Instructions for the task: Could you rewrite the data starting at the line containing "Open the 连接 menu" and ending at the last line, replacing "menu" with "tab" and leaving everything else unchanged? Leave the pictures out.

Records for the task:
● ● ● ●
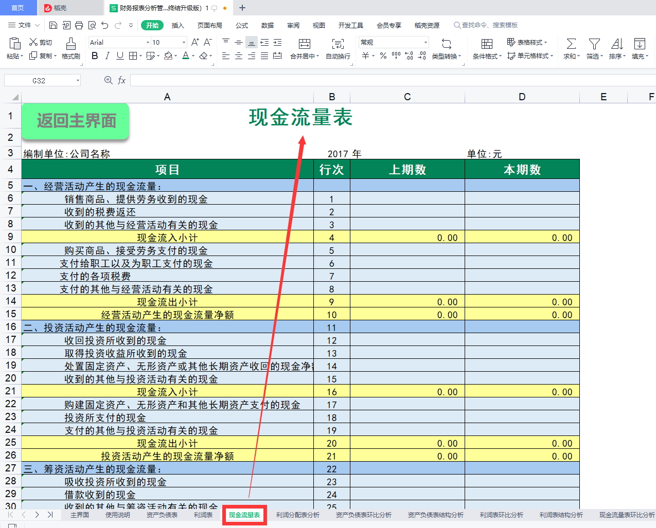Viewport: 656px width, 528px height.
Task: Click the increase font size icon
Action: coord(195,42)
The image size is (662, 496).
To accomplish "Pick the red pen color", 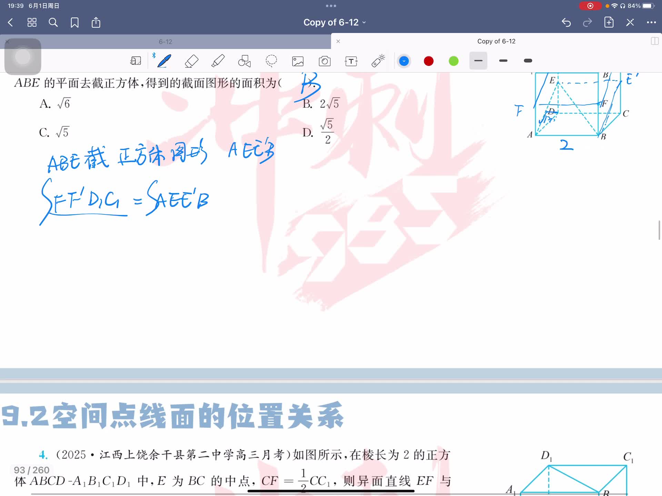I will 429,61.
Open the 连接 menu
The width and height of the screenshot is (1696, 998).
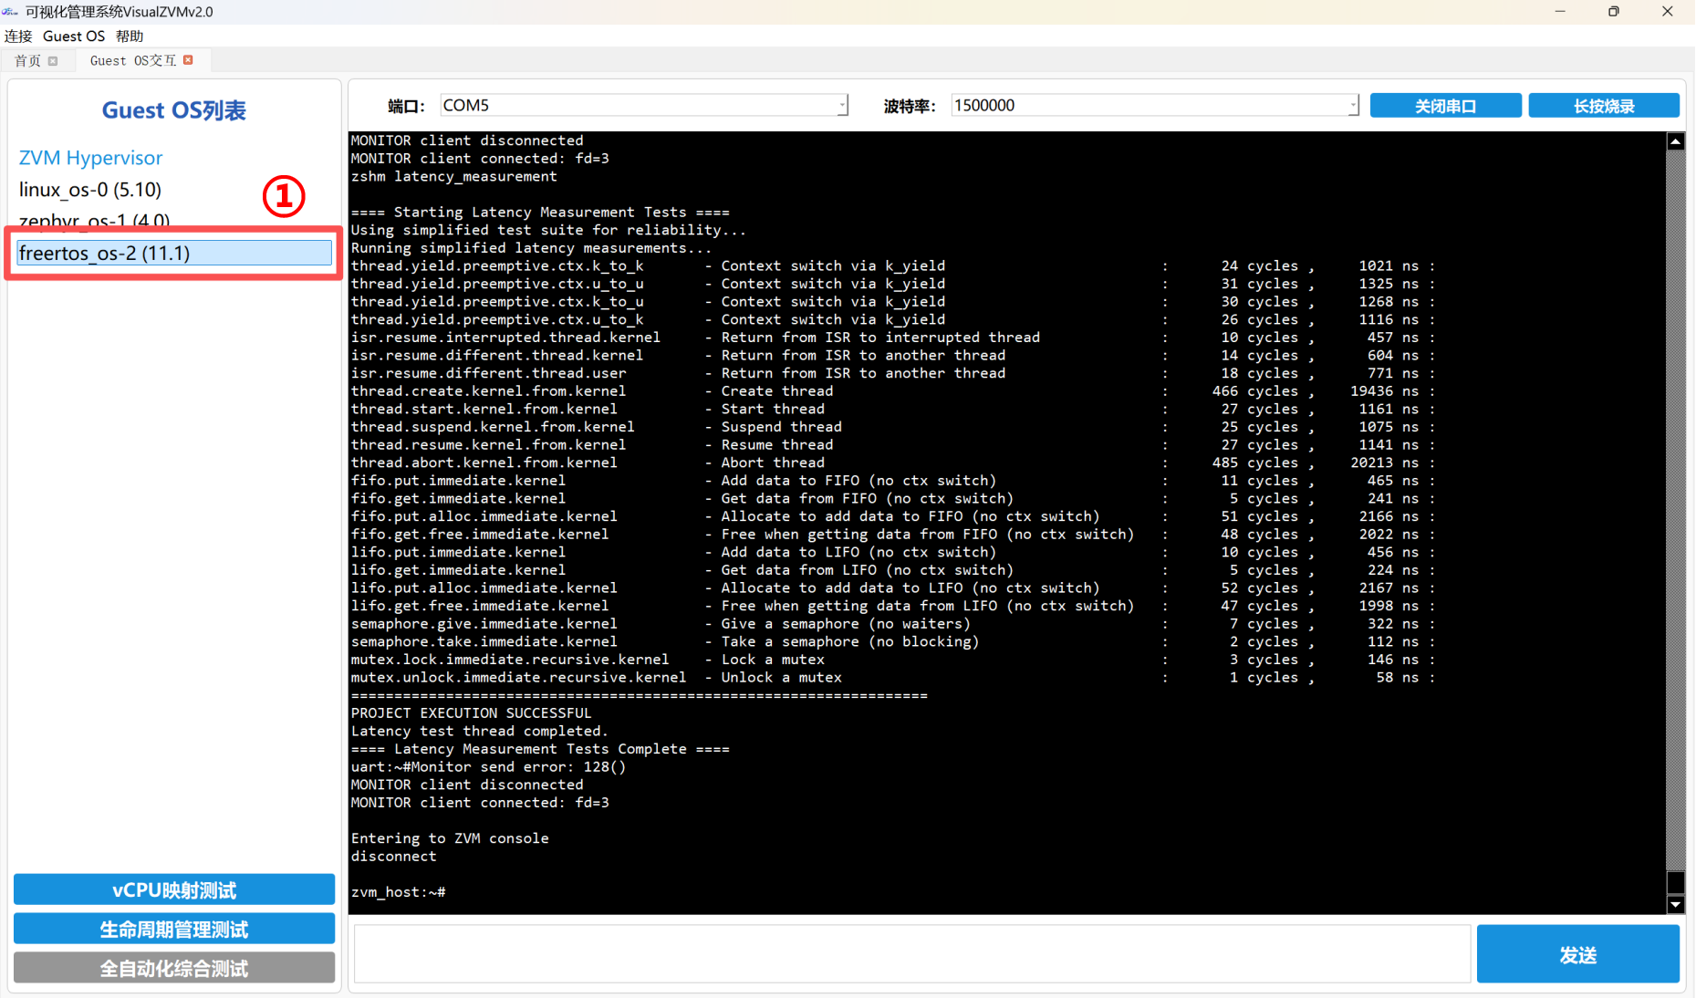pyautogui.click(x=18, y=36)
● ● ● ●
The answer:
Open the 连接 tab
The width and height of the screenshot is (1696, 998).
pyautogui.click(x=18, y=36)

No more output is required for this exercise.